Physically, a child of this age typically can go up and down stairs with his hand held, throw a ball, sit down from standing and "dance" to music. He can also stack a few blocks, turn pages in a book, scribble, and fill and empty containers.

Socially, your child will enjoy playing near other children, but not necessarily with them - there isn't any sharing yet. He can feed himself but is still messy; he can also drink out of a cup. He's beginning to pretend play and initiate activities. He doesn't understand "later" though, so still probably wants everything right now.

He can use about 10 or 20 words, but understand many more, and babble away in what seem like sentences but may as well be a foreign language. You can probably understand him about a quarter of the time. He uses gestures a lot now, and likes to play "what's that?" a great deal.

Things to remember about infancy:

  • Long before your child can talk, he is trying to tell you things by sending you cues about what he needs, wants and feels Babies are learning language before they begin to speak. Even when he's only a few months old, your baby will be testing different types of cries, gurgles, facial expressions and so on to see how you and the other people around him respond. He'll learn to repeat the types of cries and movements that produce the results he wants. Learning how effective he is at "making things happen" helps him to develop self-esteem and a willingness to try new things. When your baby makes sounds, repeat them and add to them.
  • You can't spoil a baby by responding to her needs. Babies are born with a need for human contact. And in the process, you're learning more about her, and she's learning more about you - in particular, that she can count on you.
  • Learning to "read" your baby is often fun and can seem easy. You smile, he smiles. He reaches out, you take his hand. But it can also be hard. For example, if he turns his head away when you speak, it feels awful, like rejection. But he's just telling you he is overtired or overstimulated. Or perhaps because he is very sensitive to noise, he may be telling you he needs your voice to be softer - or just to leave him alone for the moment. It will take some trial and error to figure out what your baby is trying to tell you, so don't be discouraged.
  • Your baby forms a "secure attachment" to you as you respond well to your child's needs and care for her. Babies need to know they can rely on you for consistent care. The routines and rituals you establish are part of the secure base you provide for your baby. This attachment becomes part of the brain's wiring and sets the basic model for all future close relationships.
  • Quality time depends on quantity of time. All the occasions when you're able to spend a few minutes with your child won't necessarily be happy, special times - when you seem to be close and communicating with each other. You have to spend lots of time getting used to each other and bonding for those special moments to occur. And when you really focus on your child, even during routine, everyday things, those moments will happen more and more.
  • Toys don't replace your personal attention. Giving a child toys and other safe things to play with is an important part of providing a stimulating environment, but playing WITH your child is also essential to your child's well-being.
  • Even when you seem to be pulled in many directions at once, it's important to make time for your baby.
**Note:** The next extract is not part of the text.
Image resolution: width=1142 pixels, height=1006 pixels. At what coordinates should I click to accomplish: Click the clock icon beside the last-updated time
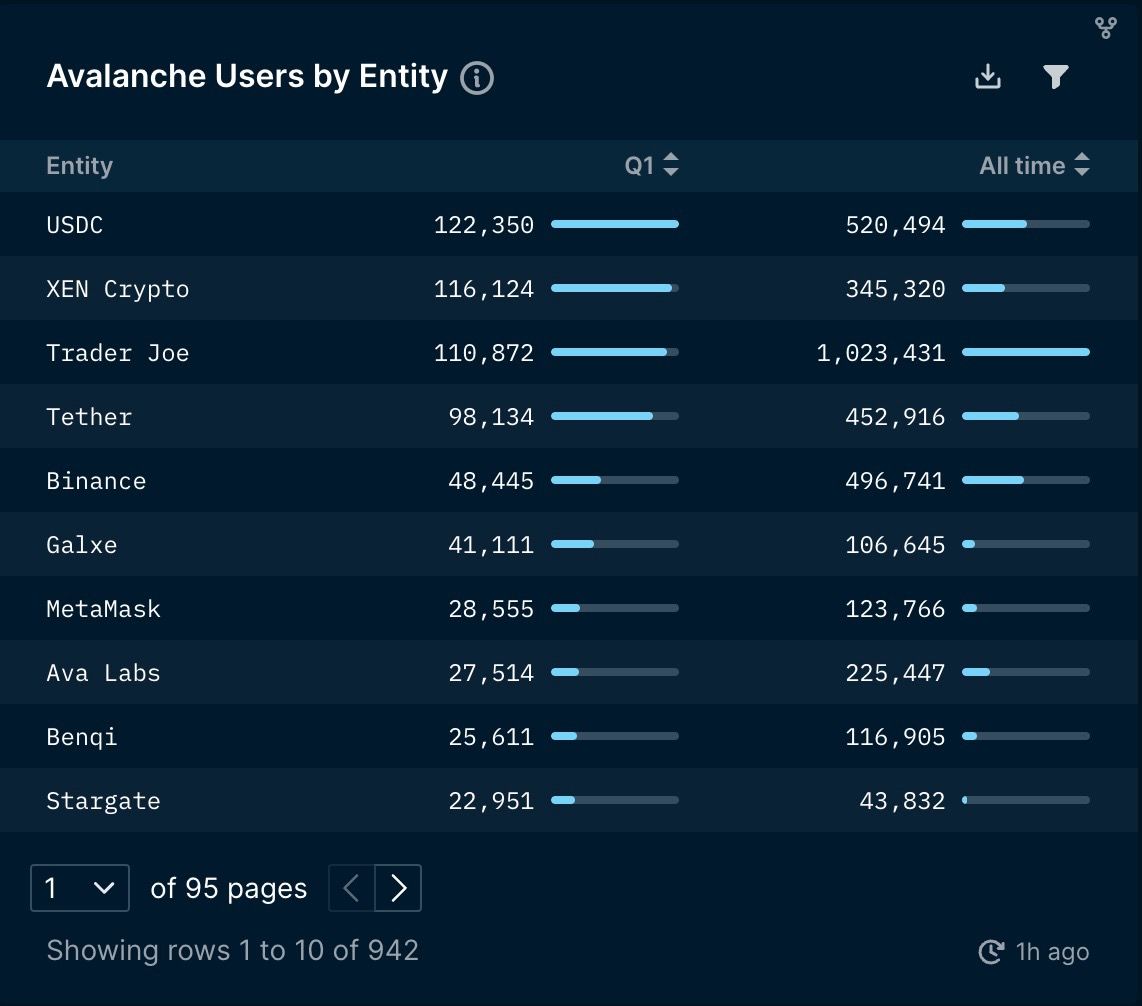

If you have a partner, try to work it out so that you take turns with chores and with spending time for the baby. Housework isn't the highest priority. Build a network of friends, relatives and neighbours - we can all use a bit of help.
  • Babies experience relationships through their senses, so lots of talking, cuddling and eye contact are the way to tell your child you love her. It's not humanly possible to always be there when she wants a hug, but do notice when she's "asking" for one and do your best to deliver. You can't spoil a baby by meeting her needs.
  • Babies are most ready to learn when they are calm and alert, in a quiet environment. This is a good time to spend with them, and to play.